硬脂酰辅酶A脱氢酶1在鹅肥肝形成过程中的功能研究

鹅肥肝富含对人体有益的不饱和脂肪酸，是对人类健康有益的高档食品。本研究选择与鹅肥肝形成密切相关的硬脂酰辅酶A脱氢酶1基因，通过对该基因的全长基因组序列和cDNA序列进行分离克隆，分析该基因结构；利用PCR-SSCP和PCR-RFLP等方法研究该基因多态位点在不同鹅群的遗传变异及其与朗德鹅产肝性能的关系，并检测该基因编码蛋白在肥肝形成过程中的表达规律；以鹅原代成熟肝脏细胞为材料，采用过量表达和RNA干扰SCD1基因等方法，分析加强和干扰SCD1基因的表达前后肝脏细胞内脂肪代谢的变化及细胞凋亡情况，采用Real-time 定量RT-PCR技术研究细胞内脂类代谢相关基因的表达水平，阐明该基因在鹅肥肝形成过程中的生物学功能，为鹅肥肝性状的分子标记辅助选择和营养调控提供理论依据，同时也为人类脂肪肝的研究提供重要参考。

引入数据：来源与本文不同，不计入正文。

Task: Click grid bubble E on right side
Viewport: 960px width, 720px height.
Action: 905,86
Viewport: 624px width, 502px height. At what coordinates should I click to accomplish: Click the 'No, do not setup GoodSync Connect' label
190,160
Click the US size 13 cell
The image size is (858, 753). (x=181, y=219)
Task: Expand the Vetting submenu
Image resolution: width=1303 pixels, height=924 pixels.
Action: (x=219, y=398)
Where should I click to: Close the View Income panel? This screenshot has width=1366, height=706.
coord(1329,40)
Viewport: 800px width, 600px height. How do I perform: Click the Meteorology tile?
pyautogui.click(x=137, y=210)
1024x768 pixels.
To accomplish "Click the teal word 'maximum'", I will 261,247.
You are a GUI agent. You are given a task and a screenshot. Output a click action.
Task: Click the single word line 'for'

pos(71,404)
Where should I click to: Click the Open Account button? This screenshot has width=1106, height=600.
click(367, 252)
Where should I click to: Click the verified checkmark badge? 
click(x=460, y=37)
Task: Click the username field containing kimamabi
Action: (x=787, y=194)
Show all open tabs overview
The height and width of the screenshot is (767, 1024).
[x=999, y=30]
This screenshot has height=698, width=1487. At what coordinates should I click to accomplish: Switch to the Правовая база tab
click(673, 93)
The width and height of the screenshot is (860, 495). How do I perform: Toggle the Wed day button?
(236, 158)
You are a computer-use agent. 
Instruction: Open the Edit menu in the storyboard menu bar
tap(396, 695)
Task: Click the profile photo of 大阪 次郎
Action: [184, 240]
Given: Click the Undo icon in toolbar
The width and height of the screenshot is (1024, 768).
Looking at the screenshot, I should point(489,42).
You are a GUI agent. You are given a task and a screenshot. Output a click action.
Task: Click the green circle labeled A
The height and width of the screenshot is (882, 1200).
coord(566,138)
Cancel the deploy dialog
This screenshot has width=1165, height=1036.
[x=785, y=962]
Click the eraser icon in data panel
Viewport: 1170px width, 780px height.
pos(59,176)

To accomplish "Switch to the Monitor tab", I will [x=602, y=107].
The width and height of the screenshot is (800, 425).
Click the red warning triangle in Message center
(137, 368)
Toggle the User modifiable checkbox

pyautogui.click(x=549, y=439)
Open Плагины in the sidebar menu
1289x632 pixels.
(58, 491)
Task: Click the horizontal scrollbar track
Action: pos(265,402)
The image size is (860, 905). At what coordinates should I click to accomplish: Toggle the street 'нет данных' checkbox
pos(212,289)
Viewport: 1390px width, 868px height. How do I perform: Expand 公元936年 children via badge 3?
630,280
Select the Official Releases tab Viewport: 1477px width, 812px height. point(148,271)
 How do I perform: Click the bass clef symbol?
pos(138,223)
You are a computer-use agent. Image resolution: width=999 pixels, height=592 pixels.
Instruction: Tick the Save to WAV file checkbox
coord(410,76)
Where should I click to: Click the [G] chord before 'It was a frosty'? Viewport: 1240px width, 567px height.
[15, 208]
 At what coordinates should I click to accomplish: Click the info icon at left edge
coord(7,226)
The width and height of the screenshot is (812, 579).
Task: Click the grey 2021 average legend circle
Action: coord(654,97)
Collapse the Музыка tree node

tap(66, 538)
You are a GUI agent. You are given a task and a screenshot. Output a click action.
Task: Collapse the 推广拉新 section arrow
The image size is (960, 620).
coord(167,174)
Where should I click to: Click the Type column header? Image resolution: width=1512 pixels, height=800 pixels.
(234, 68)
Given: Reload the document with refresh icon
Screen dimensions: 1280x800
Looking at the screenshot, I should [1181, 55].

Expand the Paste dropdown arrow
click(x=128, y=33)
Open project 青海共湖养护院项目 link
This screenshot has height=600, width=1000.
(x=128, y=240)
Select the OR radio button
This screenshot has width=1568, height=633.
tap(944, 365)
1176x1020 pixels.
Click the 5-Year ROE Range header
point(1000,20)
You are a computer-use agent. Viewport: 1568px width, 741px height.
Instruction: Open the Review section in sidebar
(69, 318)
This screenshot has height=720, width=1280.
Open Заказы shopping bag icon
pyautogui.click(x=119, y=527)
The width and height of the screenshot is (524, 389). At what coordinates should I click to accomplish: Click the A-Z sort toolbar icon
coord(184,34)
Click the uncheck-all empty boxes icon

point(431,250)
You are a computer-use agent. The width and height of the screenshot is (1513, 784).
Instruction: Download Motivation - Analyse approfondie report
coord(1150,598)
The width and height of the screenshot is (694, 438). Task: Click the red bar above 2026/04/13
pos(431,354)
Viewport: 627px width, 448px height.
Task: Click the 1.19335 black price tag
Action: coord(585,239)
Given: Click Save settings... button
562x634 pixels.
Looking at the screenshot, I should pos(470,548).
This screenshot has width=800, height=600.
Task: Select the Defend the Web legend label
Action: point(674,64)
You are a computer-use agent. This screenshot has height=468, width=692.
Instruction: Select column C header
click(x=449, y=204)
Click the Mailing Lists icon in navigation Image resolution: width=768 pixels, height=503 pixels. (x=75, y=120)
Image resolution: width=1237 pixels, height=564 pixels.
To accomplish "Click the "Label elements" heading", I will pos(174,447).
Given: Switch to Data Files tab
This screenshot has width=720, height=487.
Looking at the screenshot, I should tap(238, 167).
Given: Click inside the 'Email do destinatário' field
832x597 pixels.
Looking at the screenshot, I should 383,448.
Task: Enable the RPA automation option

本研究以朗德鹅为素材，采用RT-PCR和RACE技术获得了朗德鹅SCD1基因的完整cDNA序列，包含1083 bp的CDS序列，78 bp的5’UTR，2.1 kb的3’UTR，包含6个外显子，编码360个氨基酸；预测其蛋白质分子量为40967.2 Da，等电点为8.8，为亲水性蛋白，存在四个跨膜区域。通过PCR-SSCP技术检测到SCD1基因外显子和非编码区上共6个SNPs，在朗德鹅外显子2的132 bp处存在T/C碱基替换，产生了3种基因型，各基因型间产肝性能差异不显著。3’UTR区域检测到5个SNPs，共形成5种基因型组合，其中H1H1的肝体比和肝重均大于其它4种单倍型组合，可以作为基因标记进行高产肝个体的选择。利用高能玉米对70日龄朗德鹅进行填饲，western blotting技术检测朗德鹅肝脏中SCD1基因编码蛋白水平发现，填饲后SCD1基因编码的蛋白水平增加。利用“胶原酶消化法”从朗德鹅胚中分离出高活性、高纯度的原代成熟肝脏细胞，建立鹅胚原代肝细胞培养体系。一定剂量果糖、胰岛素单独添加以及协同作用均能增加鹅原代培养肝细胞SCD1基因表达水平。通过构建SCD1基因真核表达载体转染鹅胚原代肝细胞，荧光定量PCR检测SCD1基因mRNA水平显著升高，同时细胞中脂类代谢相关基因SREBP-1基因表达水平也显著升高。根据SCD1的mRNA序列设计合成3对小双链干扰RNA（siRNA）以及阴性对照，转染鹅原代肝细胞，RNA干扰SCD1基因表达后，与脂肪合成相关的基因FAS、ACC表达下调，肝细胞外液的脂类代谢产物减少，反映了肝细胞脂类合成减少。研究结果表明SCD1基因能促进肝脏脂肪合成，在鹅肥肝形成过程中起重要作用。